Is white privilege really better than black privilege, trans privilege, or gay privilege? Do we really live in a patriarchy, or could we make an even better case that we live in a matriarchy? We might say it’s “unfair” for our enemies to deliberately target civilians, but they might just as easily reply that we’re “cheating” by using planes and missiles instead of fighting up close and personal. The further you get away from the most basic questions of fairness, the more impossible it becomes to sort it all out.
Does that mean we should forget about fairness and live in a world without rules? No. Now here’s the “but” you knew was coming.
Because of the nature of fairness, in most situations, if you try to take things beyond some very basic rules, it’s going to quickly become unworkable. In a nation of 330 million people with many different backgrounds, ethnicities, economic statuses, mental abilities, physical abilities, desires, and goals, trying to cater to everyone’s version of fairness is a recipe for disaster.
You can make a law against shoplifting, but if you try to say, “Well, I’m not going to enforce it against people that are poor or homeless,” it’s not going to work. You can split off women’s and men’s sports, but if you then make the definition of being a woman largely arbitrary, it’s going to fail. If you want to say that legally and morally, every individual should be allowed to rise and fall on his merit, that may work imperfectly, but it’s possible. Demanding that every group have exactly the same amount of success percentage-wise in order for it to be “fair” is not.
So, how should we be dealing with fairness?
As individuals, it’s to acknowledge the world as it is and go from there.
The more time you spend listening to news sources that distort reality, choke on the fact that the world is “unfair,” and allow yourself to become emotionally overwrought because you think the world needs to be different, the worse off you will be. Accept the world as it is, take advantage of it when possible, and recognize what you’re up against when you try to change it.
I’m someone who believes in trying to change the world, but I also view people like me as ants and the world as an elephant. Is it possible that enough people like me might bite the elephant’s feet and make it move in one direction or another? Absolutely. But a lot of us will probably get stomped in the process and making the elephant take a step or two is a far cry from steering it. So, while I’m trying to change the world, I’m also looking for ways to succeed, prosper, and reach my full potential in the world as it is without abandoning the principles I believe in.
As to the country, we need to get back to first principles when it comes to fairness. We need to aim for equality under the law, try to maximize freedom, reward people based on merit, allow people to fail, and put the good of society ahead of catering to the whims of our weakest and most sensitive members. The further we get away from basic, simple rules of fairness, the more dysfunctional our government, morals, and culture become. In other words, if you have some weird, bank-shot theory about how everything is unfair for people like you because of something that happened 100 years before you were born or think that because you’re supposedly some gender that didn’t exist five years ago that societal fairness requires that everyone else adapt to you and your stupid pronouns, you’re part of the problem.

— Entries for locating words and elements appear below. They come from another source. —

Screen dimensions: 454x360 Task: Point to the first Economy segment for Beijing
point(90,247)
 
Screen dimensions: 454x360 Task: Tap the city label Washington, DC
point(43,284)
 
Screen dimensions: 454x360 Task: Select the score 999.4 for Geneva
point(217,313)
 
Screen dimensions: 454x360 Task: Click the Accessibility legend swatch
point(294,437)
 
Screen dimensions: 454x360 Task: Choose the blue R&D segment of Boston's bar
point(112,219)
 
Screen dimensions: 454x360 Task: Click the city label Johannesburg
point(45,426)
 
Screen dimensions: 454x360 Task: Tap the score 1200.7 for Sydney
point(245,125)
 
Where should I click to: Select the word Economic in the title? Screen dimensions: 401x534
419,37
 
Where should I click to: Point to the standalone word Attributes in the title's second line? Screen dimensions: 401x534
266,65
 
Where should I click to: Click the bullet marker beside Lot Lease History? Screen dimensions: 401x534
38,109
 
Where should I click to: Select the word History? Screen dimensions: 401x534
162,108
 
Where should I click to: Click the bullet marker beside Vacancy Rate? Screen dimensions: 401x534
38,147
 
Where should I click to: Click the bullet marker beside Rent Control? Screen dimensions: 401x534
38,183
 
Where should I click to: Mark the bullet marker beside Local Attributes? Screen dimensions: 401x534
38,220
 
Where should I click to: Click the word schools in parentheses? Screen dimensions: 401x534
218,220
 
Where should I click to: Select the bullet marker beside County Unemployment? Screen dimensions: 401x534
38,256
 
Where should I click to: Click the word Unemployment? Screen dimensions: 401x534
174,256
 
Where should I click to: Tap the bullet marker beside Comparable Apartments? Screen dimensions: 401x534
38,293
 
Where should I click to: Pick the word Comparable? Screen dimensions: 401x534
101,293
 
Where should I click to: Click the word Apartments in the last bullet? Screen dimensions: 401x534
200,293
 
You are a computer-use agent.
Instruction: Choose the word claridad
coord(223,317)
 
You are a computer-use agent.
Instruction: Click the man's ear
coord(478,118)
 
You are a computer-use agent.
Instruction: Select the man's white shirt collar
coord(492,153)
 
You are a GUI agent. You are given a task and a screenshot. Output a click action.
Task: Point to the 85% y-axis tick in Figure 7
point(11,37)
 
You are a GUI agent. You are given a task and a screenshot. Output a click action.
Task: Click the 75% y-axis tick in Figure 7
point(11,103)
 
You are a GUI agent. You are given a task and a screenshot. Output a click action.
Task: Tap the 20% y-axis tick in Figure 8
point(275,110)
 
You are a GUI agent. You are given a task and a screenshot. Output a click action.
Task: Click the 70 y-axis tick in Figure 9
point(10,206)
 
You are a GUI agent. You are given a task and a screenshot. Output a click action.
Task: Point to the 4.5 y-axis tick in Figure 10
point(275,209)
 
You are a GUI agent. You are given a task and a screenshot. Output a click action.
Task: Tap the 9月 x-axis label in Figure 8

To function properly, a nation needs basic, clear-cut concepts of fairness that everyone can understand. If you need to read three articles, consult with Twitter, listen to a college lecture, and watch a TikTok to conclude whether something is “fair” or not, you’re doing it wrong. That’s not about “fairness,” it’s about one group of people trying to get ahead at the expense of everyone else. The more time we spend rewarding merit and the less time we spend trying to have debates about increasingly obscure standards of “fairness,” the better off the country will be.